- Problem details
The records below need to be copied in full. Match them exactly.

[Material to process — start]

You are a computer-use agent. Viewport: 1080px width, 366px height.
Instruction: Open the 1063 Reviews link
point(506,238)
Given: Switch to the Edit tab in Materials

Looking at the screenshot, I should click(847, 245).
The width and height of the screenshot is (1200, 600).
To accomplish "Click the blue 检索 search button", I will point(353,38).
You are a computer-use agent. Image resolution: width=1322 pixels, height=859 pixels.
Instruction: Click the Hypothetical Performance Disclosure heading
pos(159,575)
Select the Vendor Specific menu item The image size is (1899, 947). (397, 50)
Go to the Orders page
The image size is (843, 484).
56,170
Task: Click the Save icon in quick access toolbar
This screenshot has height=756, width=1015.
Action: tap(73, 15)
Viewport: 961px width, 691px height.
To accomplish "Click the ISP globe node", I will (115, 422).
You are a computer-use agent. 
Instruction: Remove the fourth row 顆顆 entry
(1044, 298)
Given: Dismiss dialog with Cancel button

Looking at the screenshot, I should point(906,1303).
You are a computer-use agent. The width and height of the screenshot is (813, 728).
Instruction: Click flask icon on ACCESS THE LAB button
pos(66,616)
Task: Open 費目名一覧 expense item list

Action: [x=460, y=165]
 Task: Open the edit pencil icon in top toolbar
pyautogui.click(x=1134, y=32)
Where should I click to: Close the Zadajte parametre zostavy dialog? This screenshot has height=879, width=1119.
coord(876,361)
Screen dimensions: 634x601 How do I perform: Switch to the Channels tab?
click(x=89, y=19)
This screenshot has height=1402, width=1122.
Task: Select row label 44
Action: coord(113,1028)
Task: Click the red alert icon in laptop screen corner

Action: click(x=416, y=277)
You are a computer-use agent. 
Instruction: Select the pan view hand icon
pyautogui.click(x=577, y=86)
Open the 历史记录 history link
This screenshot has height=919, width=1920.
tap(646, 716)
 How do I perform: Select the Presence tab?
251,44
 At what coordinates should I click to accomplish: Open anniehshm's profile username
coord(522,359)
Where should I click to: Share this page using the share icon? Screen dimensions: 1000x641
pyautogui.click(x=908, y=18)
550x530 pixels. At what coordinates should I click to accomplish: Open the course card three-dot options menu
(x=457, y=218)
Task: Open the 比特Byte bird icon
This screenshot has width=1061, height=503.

[Material to process — finish]

- Output below
You are a computer-use agent. Viewport: 1080px width, 366px height.
Instruction: Open the 1063 Reviews link
point(506,238)
Given: Switch to the Edit tab in Materials

Looking at the screenshot, I should click(847, 245).
The width and height of the screenshot is (1200, 600).
To accomplish "Click the blue 检索 search button", I will point(353,38).
You are a computer-use agent. Image resolution: width=1322 pixels, height=859 pixels.
Instruction: Click the Hypothetical Performance Disclosure heading
pos(159,575)
Select the Vendor Specific menu item The image size is (1899, 947). (397, 50)
Go to the Orders page
The image size is (843, 484).
56,170
Task: Click the Save icon in quick access toolbar
This screenshot has height=756, width=1015.
Action: tap(73, 15)
Viewport: 961px width, 691px height.
To accomplish "Click the ISP globe node", I will (115, 422).
You are a computer-use agent. 
Instruction: Remove the fourth row 顆顆 entry
(1044, 298)
Given: Dismiss dialog with Cancel button

Looking at the screenshot, I should point(906,1303).
You are a computer-use agent. The width and height of the screenshot is (813, 728).
Instruction: Click flask icon on ACCESS THE LAB button
pos(66,616)
Task: Open 費目名一覧 expense item list

Action: [x=460, y=165]
 Task: Open the edit pencil icon in top toolbar
pyautogui.click(x=1134, y=32)
Where should I click to: Close the Zadajte parametre zostavy dialog? This screenshot has height=879, width=1119.
coord(876,361)
Screen dimensions: 634x601 How do I perform: Switch to the Channels tab?
click(x=89, y=19)
This screenshot has height=1402, width=1122.
Task: Select row label 44
Action: coord(113,1028)
Task: Click the red alert icon in laptop screen corner

Action: click(x=416, y=277)
You are a computer-use agent. 
Instruction: Select the pan view hand icon
pyautogui.click(x=577, y=86)
Open the 历史记录 history link
This screenshot has height=919, width=1920.
tap(646, 716)
 How do I perform: Select the Presence tab?
251,44
 At what coordinates should I click to accomplish: Open anniehshm's profile username
coord(522,359)
Where should I click to: Share this page using the share icon? Screen dimensions: 1000x641
pyautogui.click(x=908, y=18)
550x530 pixels. At what coordinates should I click to accomplish: Open the course card three-dot options menu
(x=457, y=218)
Task: Open the 比特Byte bird icon
This screenshot has width=1061, height=503.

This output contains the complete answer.